Vielen Dank im Voraus! 

Grüße
Knoxi


----------



## Thiel (7. Dezember 2014)

30% SAG und alle Einstellungen auf mittel. Das ist OK, wenn man noch gar nichts versteht. SAG ist der verbrauchte Federweg, wenn du auf dem Bike in neutraler Haltung stehst.


----------



## MTB-News.de




----------



## Knoxville86 (8. Dezember 2014)

Hi, vielen Dank für die Antwort. Hab die Gabel jetzt so eingestellt. 
Gibt es für den Dämpfer auch so eine "Faustformel"?


----------



## ruben81 (8. Dezember 2014)

Auf der Fox Website findest das Grundsetup, welches du dann an deinen Fahrstil anpassen kannst:
Fox 36 Float Fit RC2
Fox Float X CTD


----------



## Knoxville86 (8. Dezember 2014)

Servus Ruben.
Danke dir, die Anleitung hatte ich schon gefunden gestern. Hatte auf was deutschsprachiges gehofft. 
Mein Rad läuft nun wieder, neue Kurbeln sind dran. Kann also los gehen


----------



## ruben81 (8. Dezember 2014)

Gabel:
Max 125psi
Rebound 13 Klicks Gegen den Uhrzeigersinn
LSC 13 Klicks Gegen den Uhrzeigersinn
HSC 18 Klicks Gegen den Uhrzeigersinn

Dämpfer:
Max 300psi


----------



## Knoxville86 (8. Dezember 2014)

Ja, soweit hab ich das auch verstanden (glaub ich )


----------



## Knoxville86 (8. Dezember 2014)

Hab jetzt die empfohlenen Werte von Fox an der Gabel gezählt, hab also die Verstellräder in Fahrtrichtung nach links eingestellt und die Klicks gezählt...
Jetzt macht die Gabel beim ausfedern Geräusche wie ein "Luftziehen". Normal?
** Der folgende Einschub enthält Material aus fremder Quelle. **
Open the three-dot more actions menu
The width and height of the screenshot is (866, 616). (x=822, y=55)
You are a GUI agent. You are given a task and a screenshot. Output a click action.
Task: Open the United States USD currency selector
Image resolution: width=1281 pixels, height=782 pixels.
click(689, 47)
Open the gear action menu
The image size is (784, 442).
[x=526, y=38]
Bzw. hab ich schon den ersten Fehler gemacht? Hab erst die LSC und HSC eingestellt, danach den Rebound.
Wenn ich nun aber die Anleitung nochmal lese, muss ich zuerst Rebound machen.


----------



## ruben81 (8. Dezember 2014)

Dieses Luftziehen habe ich bei mit auch. Und zusätzlich auch etwas Öl an der Rebound Schraube. Ist meine erste Fox, kenne mich da auch nicht so gut aus.
Die Jungs im Bike Discount Megastore haben die Gabel bei Auslieferung auf 150psi aufgepumpt, obwohl 125psi der max. zulässige Druck ist, hoffe da haben sie nix kaputt gemacht...


----------



## Knoxville86 (9. Dezember 2014)

Da muss ich bei mir mal das Übergabeprotokoll anschauen. Hast du dort mal angefragt? Ich kann die Mailhilfe von denen echt empfehlen, schnelle Reaktion und Hilfestellung


----------



## BoPeeP (9. Dezember 2014)

Zitat von der Fox-Seite: "New 2015 36 FLOAT forks come from the factory with one blue 7.6cc spacer installed. To make it easier to achieve full travel, you can remove the existing spacer to lower your compression ratio."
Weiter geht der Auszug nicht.